Sur les palmarès mondiaux et le classement de Shanghai, que vous avez évoqués, tout n’est pas noir et blanc. Réjouissons-nous quand la France est reconnue, au-delà des critiques que l’on peut formuler à l’encontre des critères de ces classements. Il est d’ailleurs plus facile de critiquer lorsqu’on a de bons résultats. Le fait que nos universités soient plus visibles, ce que permet ce classement est une bonne chose à prendre, et la force du top 20 est autrement plus grande que celle du top 500. Défendre une évaluation qualitative plutôt que quantitative, quand on a montré qu’on ne le faisait pas par pur intérêt mais pour des questions de valeurs, a nettement plus de poids au niveau national et surtout international.

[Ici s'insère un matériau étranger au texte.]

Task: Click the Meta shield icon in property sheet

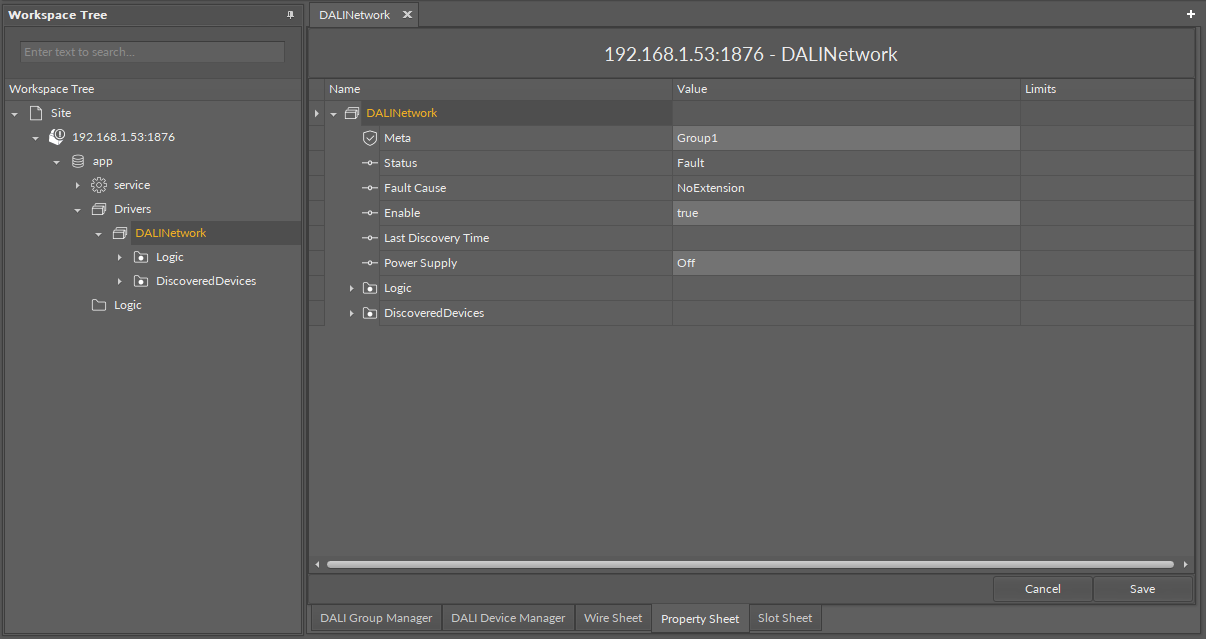Action: 370,138
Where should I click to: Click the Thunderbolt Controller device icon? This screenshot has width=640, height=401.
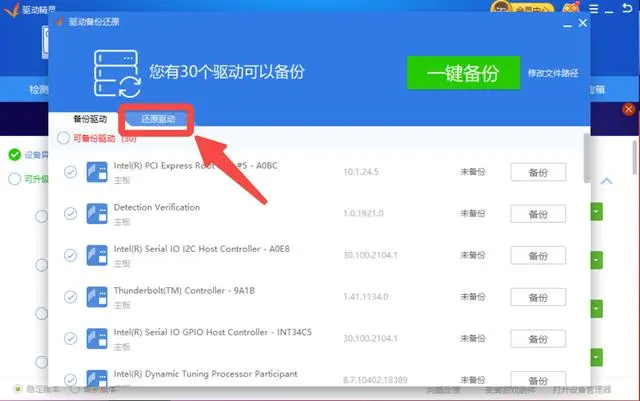[97, 297]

En matière de recherche, la transition écologique est une priorité : s’il faut faire des choix, nous les ferons. Nous avons fait une annonce avant-hier sur les programmes thématiques de recherche : une grosse partie des 600 millions d’euros iront à des programmes aux thématiques environnementales. J’ai choisi de me rendre à Montpellier pour souligner cette orientation.
Concernant le HCERES, on est parvenu à une amélioration de l’évaluation des laboratoires : la visite est rétablie, les tableaux sont simplifiés. On doit plus se concentrer sur l’aspect qualitatif de la recherche que sur son aspect quantitatif. Cette évaluation se fera plutôt a posteriori, nous réfléchirons plus avant aux critères avec le HCERES.
Quant à la cartographie des finances des universités, on commencera par faire celle du ministère ! Cela entre dans notre conception du pilotage. Ensuite, la cartographie des établissements nous permettra de développer une meilleure compréhension de la distribution de l’argent. Il faut améliorer les relais territoriaux, mieux travailler avec les recteurs de région.
Quant aux frais d’inscription, une hausse ne suffira pas à régler les problèmes. J’ai étudié les modèles économiques des universités des pays du nord, qui ont essayé une telle hausse et en sont revenus. Il faut parler des ressources propres des établissements, mais je reste profondément attachée à l’accès aux universités publiques. Nous ne sommes pas prêts à garantir un tel accès, par l’augmentation des bourses, en cas d’augmentation des frais d’inscription. D’autres solutions sont possibles. Tout en préservant l’accès aux diplômes nationaux, on peut encourager le développement de diplômes universitaires.
La prochaine rentrée universitaire sera difficile ; il faut surveiller l’équilibre du nombre de places offertes pour que les étudiants trouvent un débouché sur Parcoursup ou en master. L’année dernière, en septembre, 230 étudiants restaient sans affectation à la fin de la procédure Parcoursup, soit un nombre suffisamment faible pour apporter une solution individuelle à chaque dossier. Nous travaillons à cette rentrée et nous en ferons le bilan l’année prochaine.